Yes, the original hatches worked for Perlan 2 to 54,000 feet. But the team wanted perfect hatches made to exactly fit the contour of the fuselage openings. The best description of the hatch shape is a Pringle's potato chip. 3-D curvature - both compound and complex. Once the new front hatch was proved a success (see http://perlanproject.org/blog/perlan-2-perfect-pressurization-test ), Greg Scates started on the new rear hatch.
Greg (composites expert) made a splash from the rear cockpit opening. Then he created a tool using that precise curvature. Mike Malis (aviation and composites engineer) had run the numbers to calculate how many plies of carbon fiber were required for the desired strength. Mike and Greg worked together when possible. The outer ring was cured in the oven, just like the front hatch.

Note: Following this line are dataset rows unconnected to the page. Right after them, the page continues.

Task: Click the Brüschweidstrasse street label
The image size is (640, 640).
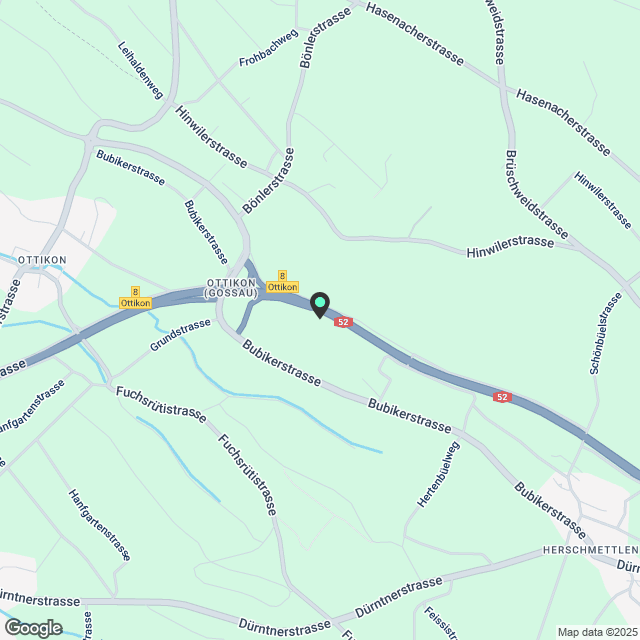Action: (536, 195)
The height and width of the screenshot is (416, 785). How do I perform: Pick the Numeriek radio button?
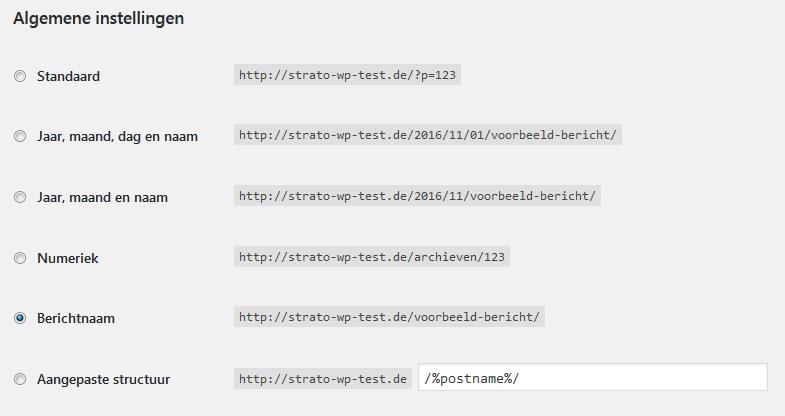(x=20, y=258)
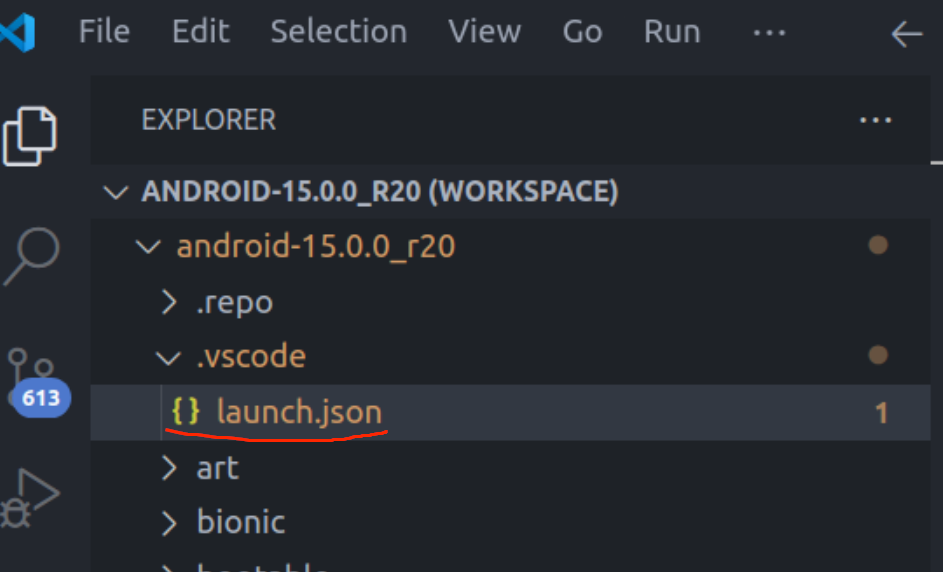Open Explorer's more actions ellipsis
This screenshot has width=943, height=572.
(x=875, y=121)

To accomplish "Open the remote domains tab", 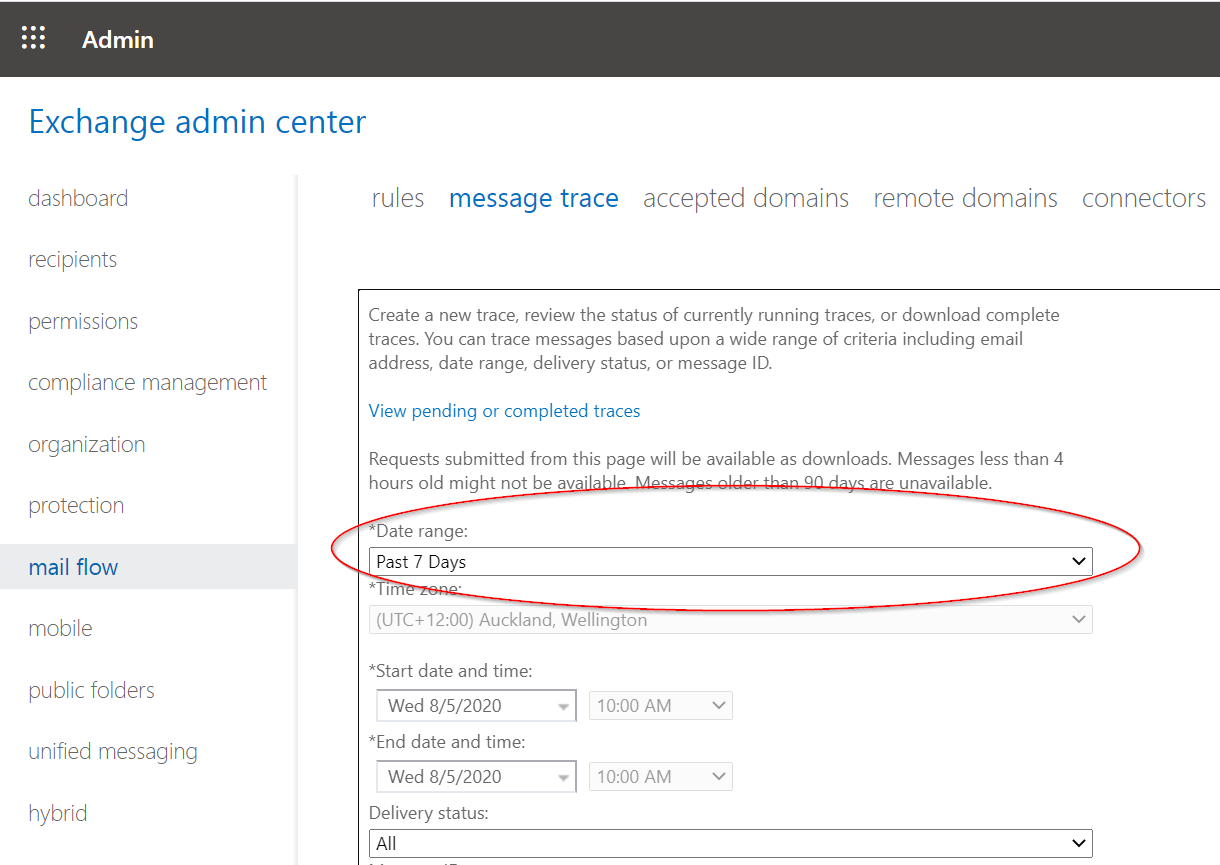I will pos(965,199).
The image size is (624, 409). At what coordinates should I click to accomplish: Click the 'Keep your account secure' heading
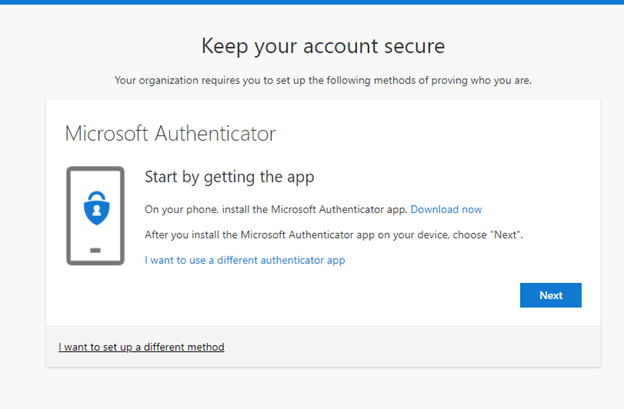pos(323,46)
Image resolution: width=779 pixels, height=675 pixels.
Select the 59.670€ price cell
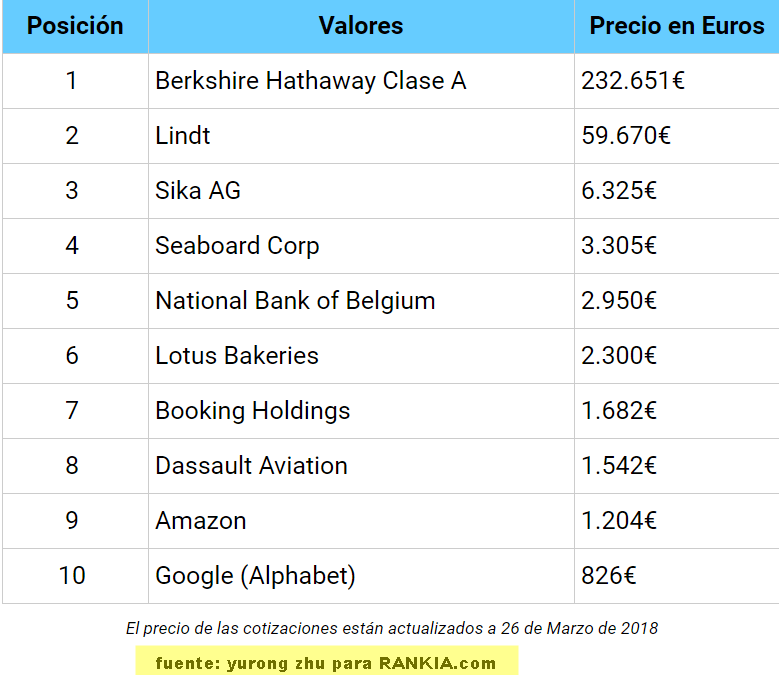626,136
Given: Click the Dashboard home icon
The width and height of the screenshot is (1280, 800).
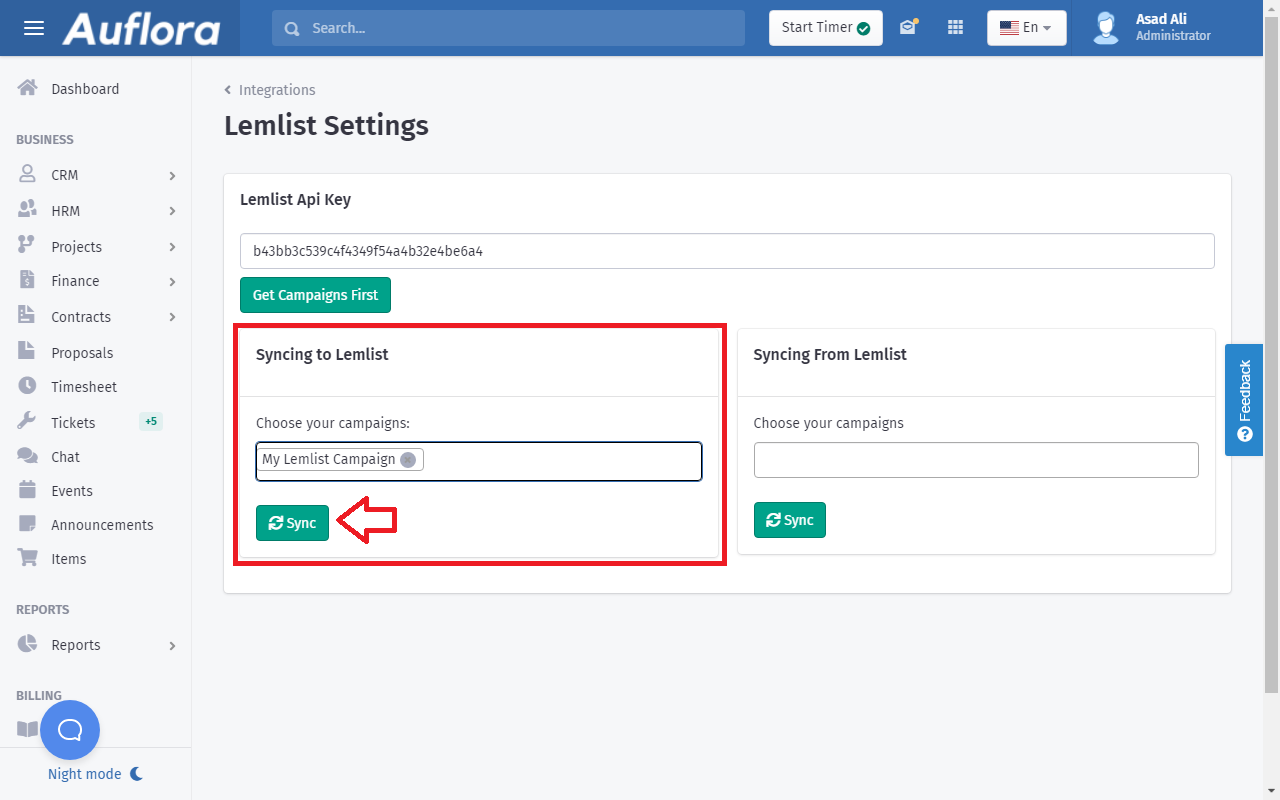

Then it was time to place the outer transparency (window) into the ring. More calculations. Jim Payne was able to join this step of cutting 5 layers of quarter circle arcs out of carbon fiber. Greg put them all in place and cured the outer ring again. Finally an inner ring was made to hold the inner transparency. Like most homes have dual paned windows to conserve heat, so does Perlan 2.
Tim was able to pick up Greg and Mike's second hatch masterpiece and bring it to Minden. Kelly Rosser will use the special paint (pearlesent of course since Perlan means pearl in Scandanavian.) Perlan Project is named after the extremely high altitude clouds which shimmer pearlesent.